(Stored data)
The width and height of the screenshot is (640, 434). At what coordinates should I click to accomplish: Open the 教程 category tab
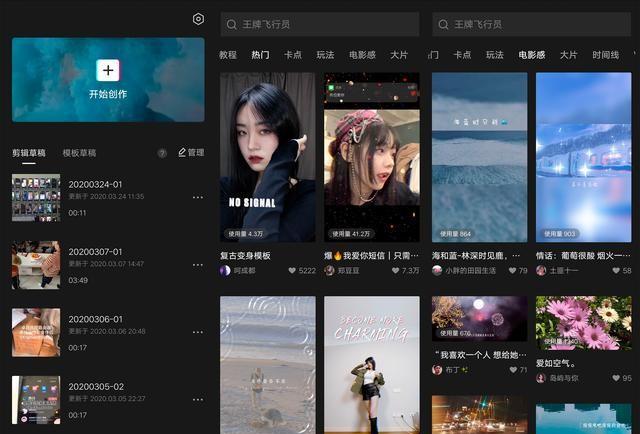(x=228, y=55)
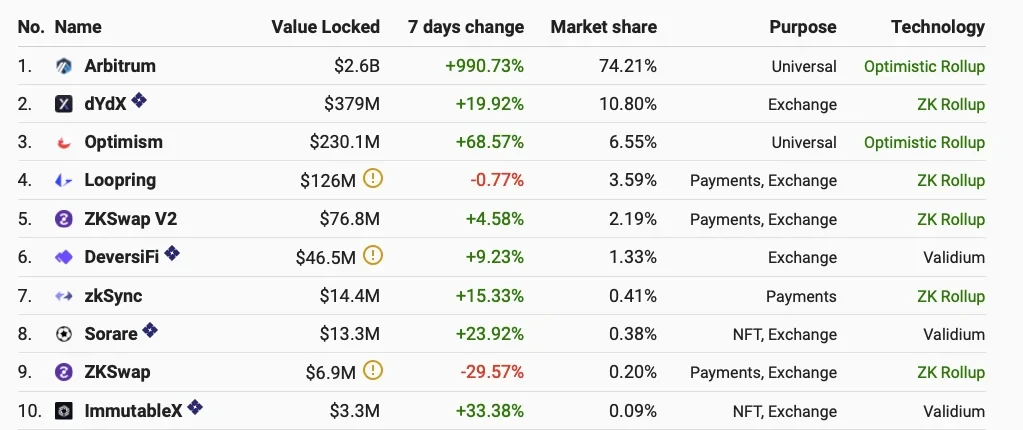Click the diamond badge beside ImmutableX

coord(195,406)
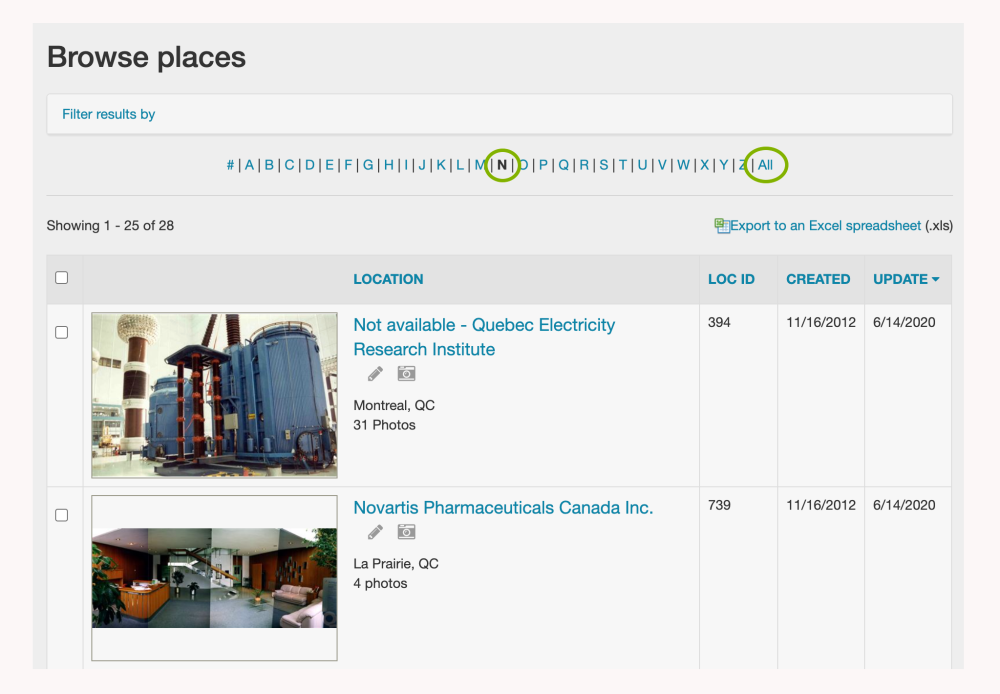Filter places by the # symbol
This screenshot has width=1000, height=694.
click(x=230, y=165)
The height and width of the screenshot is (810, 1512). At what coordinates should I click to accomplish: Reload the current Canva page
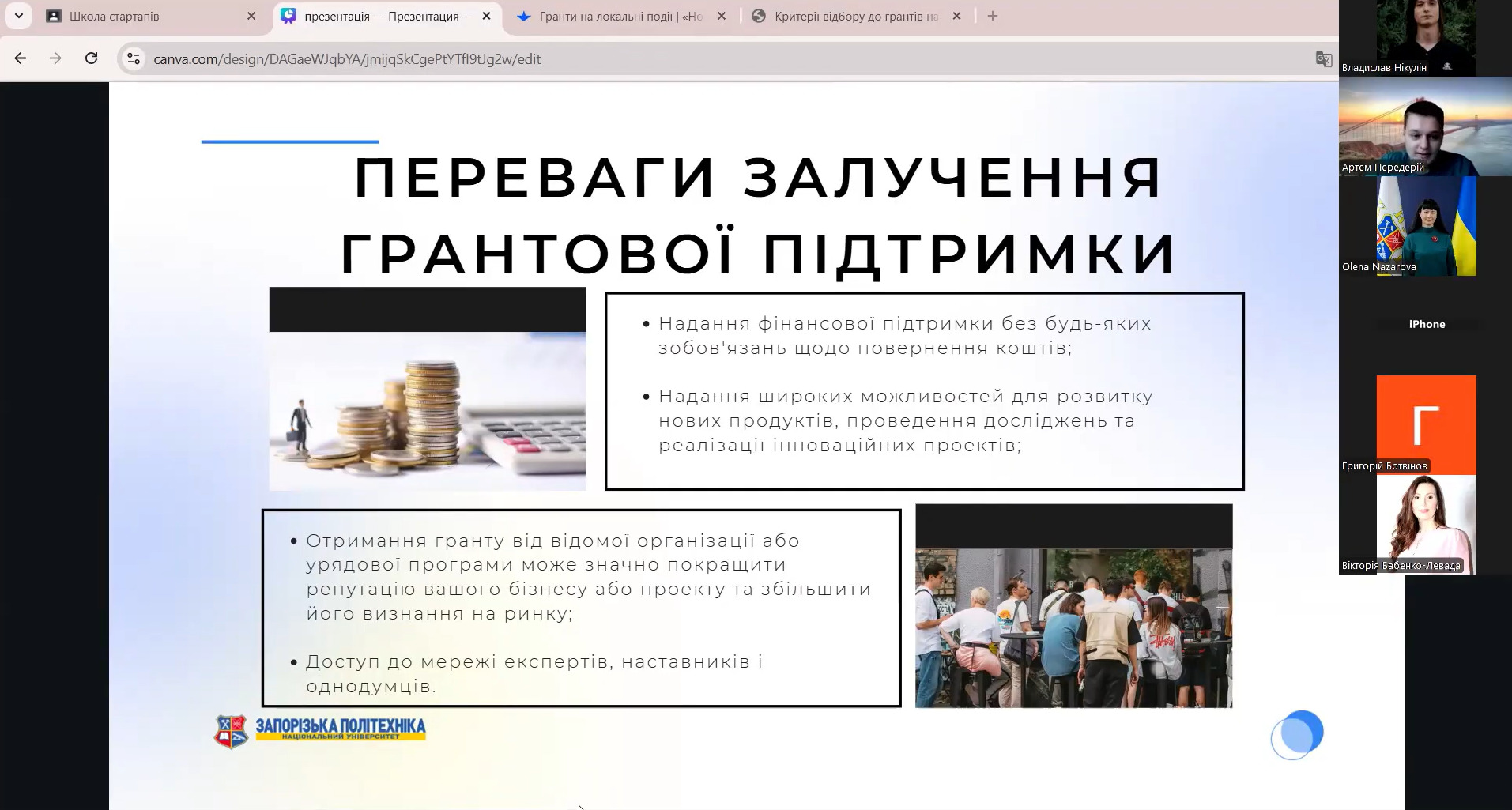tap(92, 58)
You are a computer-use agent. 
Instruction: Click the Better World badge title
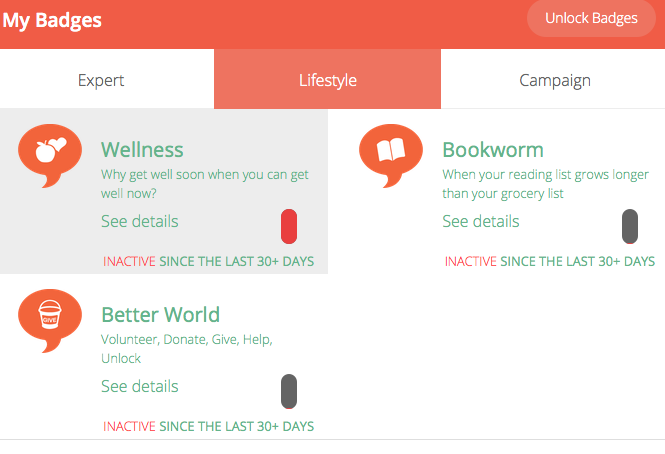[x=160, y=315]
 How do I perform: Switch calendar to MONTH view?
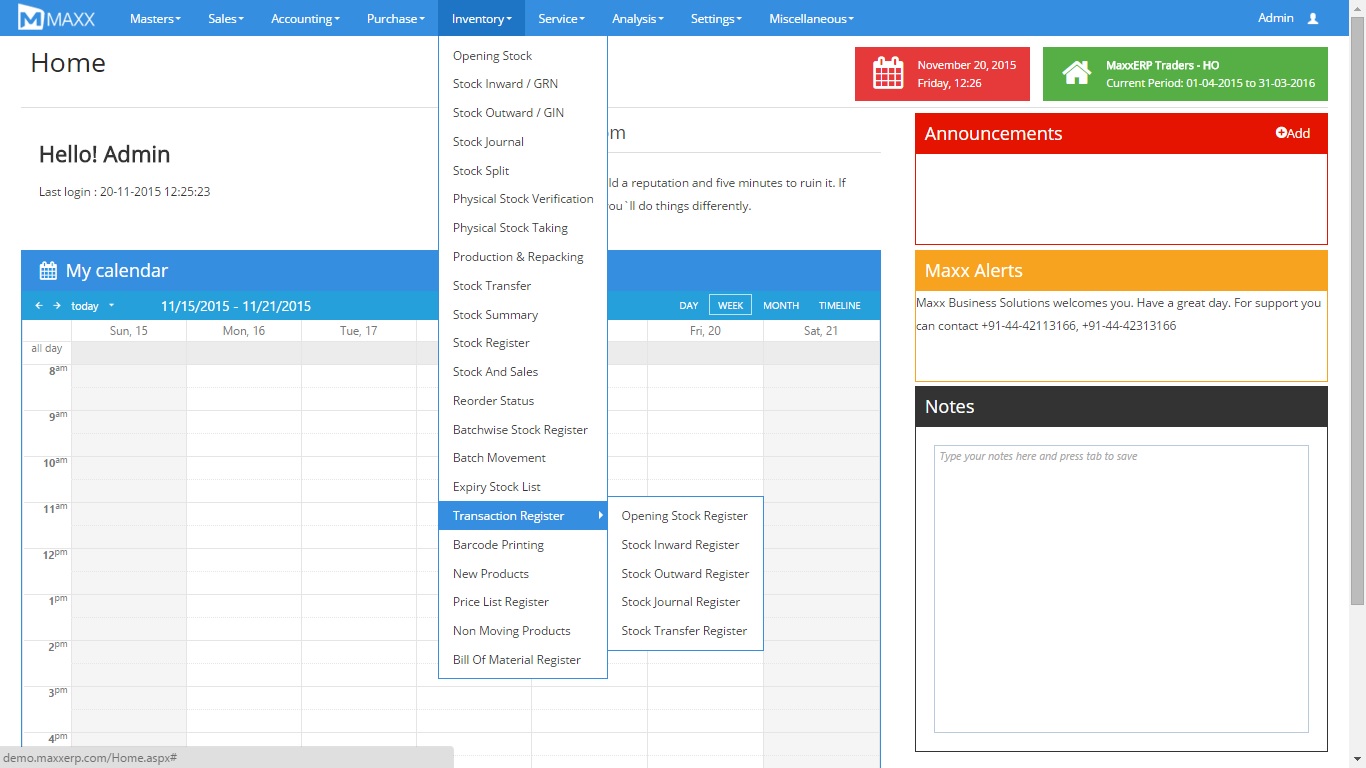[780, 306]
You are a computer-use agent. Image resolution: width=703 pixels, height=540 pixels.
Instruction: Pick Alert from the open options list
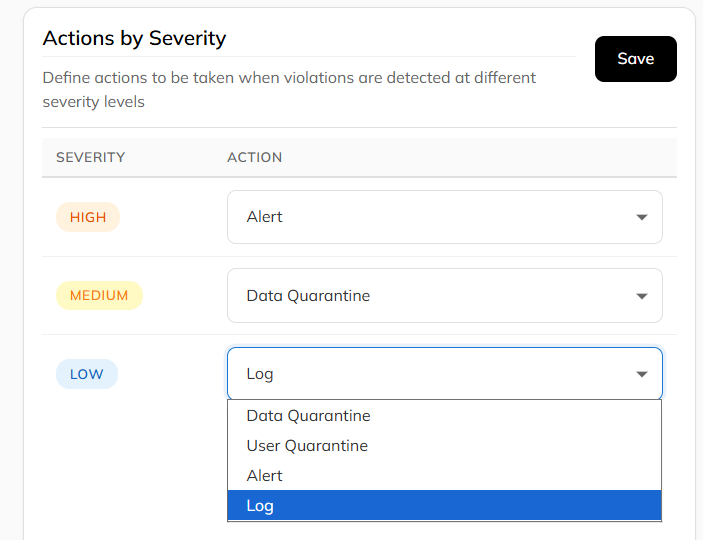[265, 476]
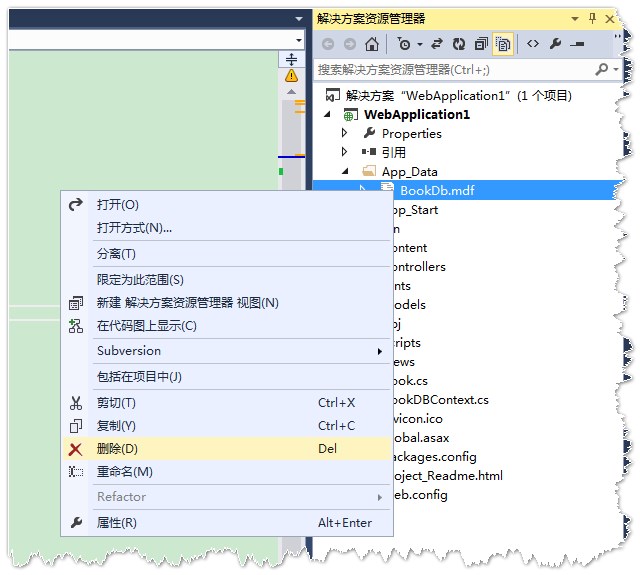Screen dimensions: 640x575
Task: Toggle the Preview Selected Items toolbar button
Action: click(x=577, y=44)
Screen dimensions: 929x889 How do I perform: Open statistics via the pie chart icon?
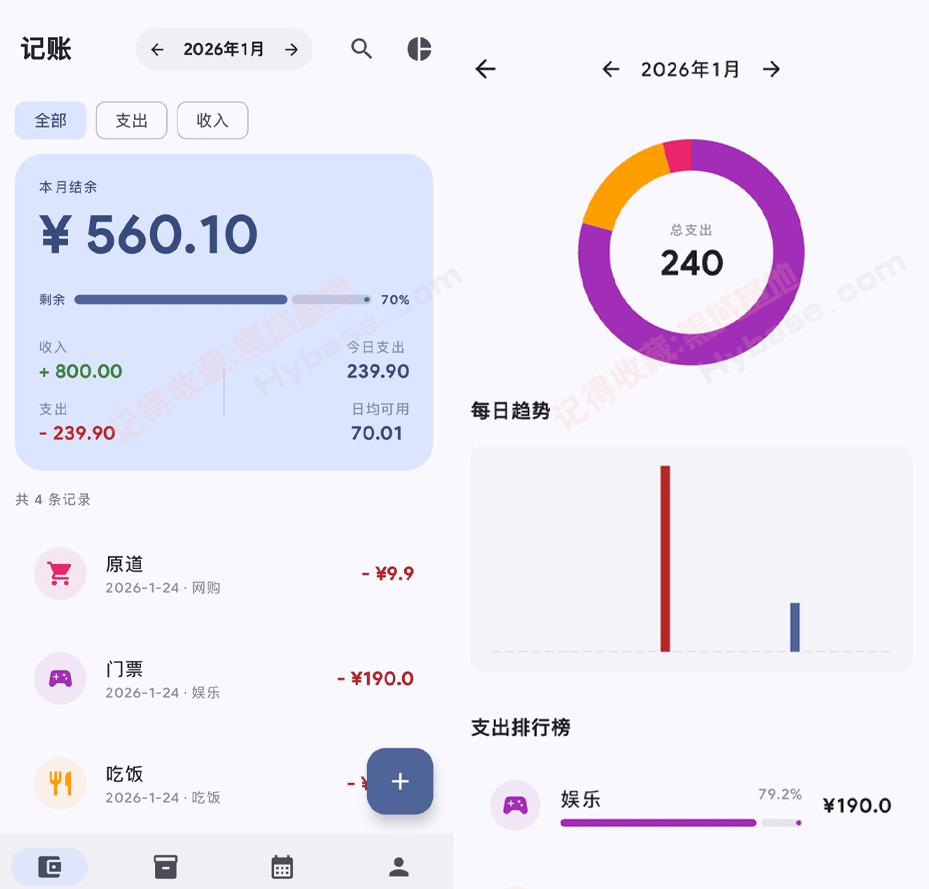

**The task**
Working down from the line with "You are a computer-use agent. Image", copy each line exactly until the last line of the entries, which is also included. Omit the pictures.

**Response to this exercise**
You are a computer-use agent. Image resolution: width=703 pixels, height=540 pixels.
Instruction: Pick Alert from the open options list
[265, 476]
Screen dimensions: 640x575
Task: Toggle the Preview Selected Items toolbar button
Action: click(x=577, y=44)
Screen dimensions: 929x889 How do I perform: Open statistics via the pie chart icon?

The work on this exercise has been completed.